My mast cells remain twitchy and I’m still sleeping badly.  After nearly 3 months the insomnia is now making me grumpy (yes, it is possible for me to be even grumpier than normal – hard to believe I know 😉 ).  I’m having some slight reactions after random foods but so far they’re not out of hand (thank you God!).  I’m trying to be really strict with my diet, but I’m so exhausted, feel so nauseous and it hurts so much to stand to make meals, that I confess it’s a struggle.  Last night I ended up with a bowl of Cornflakes and some tortilla chips dipped in mango chutney for dinner.  It’s all I wanted so just for once I indulged in crap.  It was delicious 😉

The big news of last week in our family is that we’ve finally got my Nan into residential care.  She’s 100 years old, can’t walk unaided, is doubly incontinent, partially deaf, partially sighted, diabetic and going ever so slightly doolally.  She currently lives in sheltered housing with the help of my Dad and paid carers, but the last 2 years have been really hard and we’ve agreed as a family that she needs more care than we can currently provide.

We asked her Social Worker to assess her for residential care, thinking she’d sail through, and were absolutely gobsmacked last Tuesday when she was turned down as she “didn’t fit the criteria”.  The only way she could get any worse is to be dead, so I rang the Social Worker for a little chat.  I pointed out that my Nan, who weighs 20 stones (280lbs), falls so regularly that the ambulance service know her by name.  That she has continence accidents which include smearing excrement all over herself, the bed, the walls and the carpets (we have no idea how she manages this!) which my 75 year old Dad has to clean up, sometimes at midnight.  She thinks all the Carers are stealing from her, and last month accused them of taking her Dentures which we eventually found under the bed (Lord knows how she got them there!).  And to cap it all off, we found she’s been hiding all her medication in a Tic Tac box and not actually taking it, putting her at risk of a diabetic coma.  The Social Worker decided to change her mind and we now have a bed for her in a lovely home not far from my parents.  Result.
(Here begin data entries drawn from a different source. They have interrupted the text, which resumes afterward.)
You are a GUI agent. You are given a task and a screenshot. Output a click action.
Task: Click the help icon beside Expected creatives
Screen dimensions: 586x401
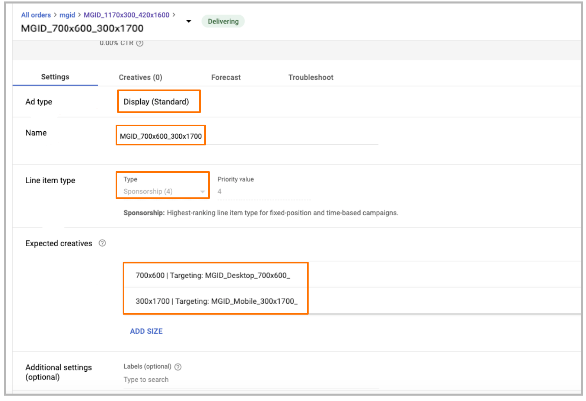pyautogui.click(x=102, y=243)
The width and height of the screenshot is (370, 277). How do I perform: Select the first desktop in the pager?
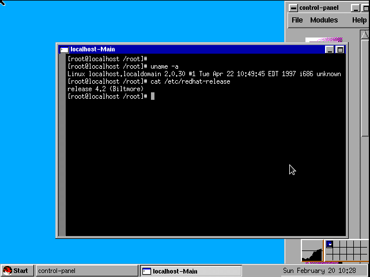click(330, 245)
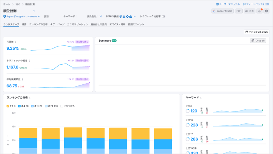Click the notification bell icon
The height and width of the screenshot is (154, 273).
tap(259, 11)
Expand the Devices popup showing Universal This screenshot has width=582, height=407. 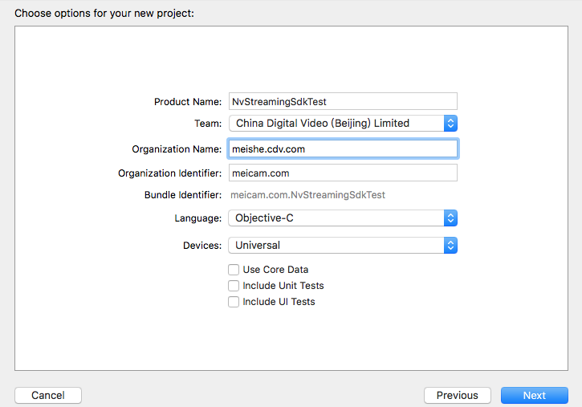coord(343,245)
Life doesn’t stop just because you’re chronically sick.  You still have to deal with all the milestone events that healthy people deal with, you just have to do it whilst also dealing with your own problems.  It’s stressful.

It’s my second Camera Club competition this week and there is a set theme of flowers.  Here are my 2 entries:

Judging takes place in December.  Wish me luck!